*TUGAS WAJIB A*.
Dalam dokumen tentang fantasista ala Inggris, nomor punggung apa yang dimiliki kebanyakan pemain yang selalu menjadi perhatian di Serie A akhir 1990-an?
━━ DOKUMEN
Fantasista ala Inggris: Mencari ‘Sutra’ di Antara Lautan ‘Baja’

Sebagai mantan penggemar fanatik Liga Serie A akhir 1990-an, saya tentu mengingat jelas siapa yang selalu menjadi perhatian sepanjang pertandingan. Kebanyakan bernomor punggung 10. Biasanya, pemain bernomor punggung 10 seringkali terlihat berada di belakang dua penyerang. Itulah yang paling saya ingat.

Semenjak gemerlap pesona Liga Inggris yang semakin sulit untuk ditolak, akhirnya saya pun menonton penampilan beberapa kesebelasan Liga Inggris di televisi, yang pada akhirnya melepaskan cap saya sebagai fanboy Serie-A.

Sejak dulu hingga kini, satu yang saya ingat, bahwa permainan Liga Inggris, terutama Premier League sudah banyak berubah. Dimulai dari tekel-tekel horor yang dulu menghiasi pertandingan, kini sudah berkurang jauh.
━━━━
━━ DATA YANG DIBERIKAN
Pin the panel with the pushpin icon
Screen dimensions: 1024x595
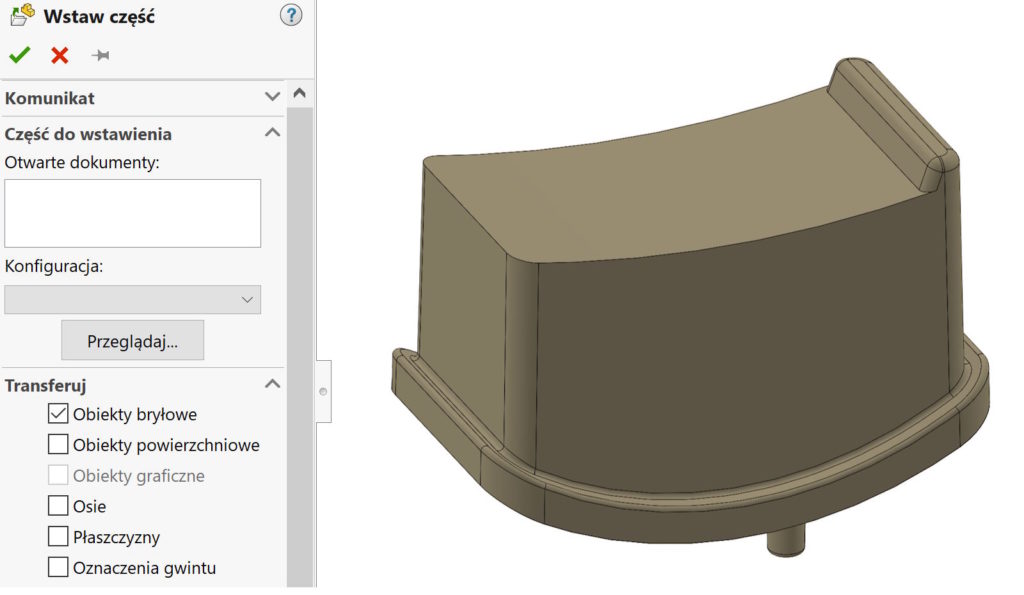coord(100,55)
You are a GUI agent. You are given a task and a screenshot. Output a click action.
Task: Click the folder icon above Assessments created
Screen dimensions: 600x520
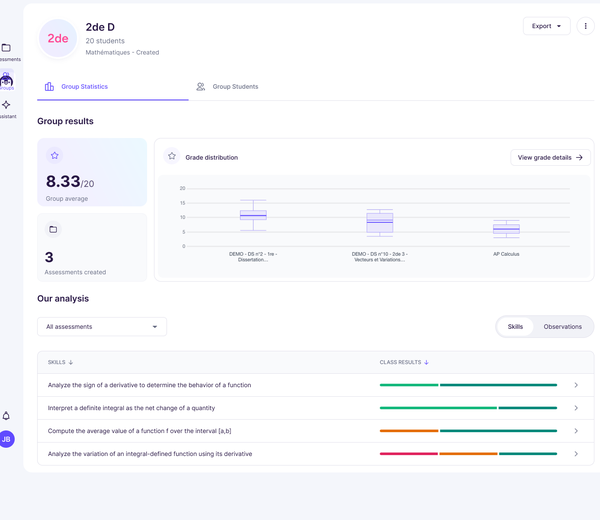point(54,229)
━━━━
*TUGAS WAJIB B*.
Tulis ulang baris-baris listing mulai dari baris yang memuat "You are a GUI" sampai akhir listing, termasuk kedua ujungnya. Ganti "folder icon" dengan "folder symbol", biarkan bagian lain tetap sama, dan jangan sertakan gambar dalam jawaban.

*JAWABAN LENGKAP A*.
Kebanyakan pemain itu bernomor punggung 10.

*JAWABAN LENGKAP B*.
You are a GUI agent. You are given a task and a screenshot. Output a click action.
Task: Click the folder symbol above Assessments created
Screen dimensions: 600x520
point(54,229)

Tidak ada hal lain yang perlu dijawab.